104 In my view the finding that the operation of the Grid during the 2000-2001 lychee season had the consequence that approximately 20% of the population of adult female Spectacled Flying Foxes were killed leads inevitably to the conclusion that the operation of the Grid had a significant impact on the population of Spectacled Flying Foxes. Further I find, on the balance of probabilities, that the probable impact of the operation of the Grid, if allowed to continue on an annual basis during future lychee seasons, will be an ongoing dramatic decline in the Spectacled Flying Fox population leading to a halving of the population of Spectacled Flying Foxes in less than five years. The paper by Garnett, Whybird and Spencer indicates that under IUCN criteria a species may be listed as endangered if it has "undergone an observed, estimated, inferred or suspected decline of at least 50%… over the last 10 years or 3 generations whichever is longer". A "generation" for the IUCN criteria is relevantly four years. I therefore conclude on the balance of probabilities that the probable impact of the operation of the Grid, if allowed to continue in the manner mentioned, will be to render the Spectacled Flying Fox an endangered species in the Wet Tropics World Heritage Area and in Australia in less than five years.

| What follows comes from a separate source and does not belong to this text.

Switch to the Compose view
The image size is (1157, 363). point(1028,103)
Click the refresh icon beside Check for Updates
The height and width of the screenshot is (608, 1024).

105 Is this impact on the population of Spectacled Flying Foxes to be equated in the context of the Act with a significant impact on the world heritage values of the Wet Tropics World Heritage Area? This is an issue on which virtually no authoritative guidance appears to be available. Having regard to the objects of the Act, which include the conservation of biodiversity, and the terms of the World Heritage Convention, which include a recital which emphasises the international recognition of the significance of the "deterioration" of natural heritage (see [113] below), I have concluded that in the circumstances of the present case it is. In this context, in my view, a dramatic decline in the population of a species, so as to render the species endangered, where that species forms a part (other than an inconsequential part) of the record of the Earth's evolutionary history or of the biological diversity of a most important and significant habitat for in-situ conservation of biological diversity is to be understood as having an impact that is important, notable or of consequence. I reject the submission of the respondents that before this conclusion can properly be reached it would have to be established that the Spectacled Flying Fox is itself, when compared with other species, a species of outstanding universal value. In any event, I note that outside of Australia the Spectacled Flying Fox is found only in Papua New Guinea and there only from less than ten locations (see [52`] above). In this context, the loss of the Spectacled Flying Fox from the Wet Tropics World Heritage Area and from Australia would, in my view, be a matter of considerable consequence.
106 I find that the continued operation of the Grid is likely to have a significant impact on the world heritage values of the Wet Tropics World Heritage Area.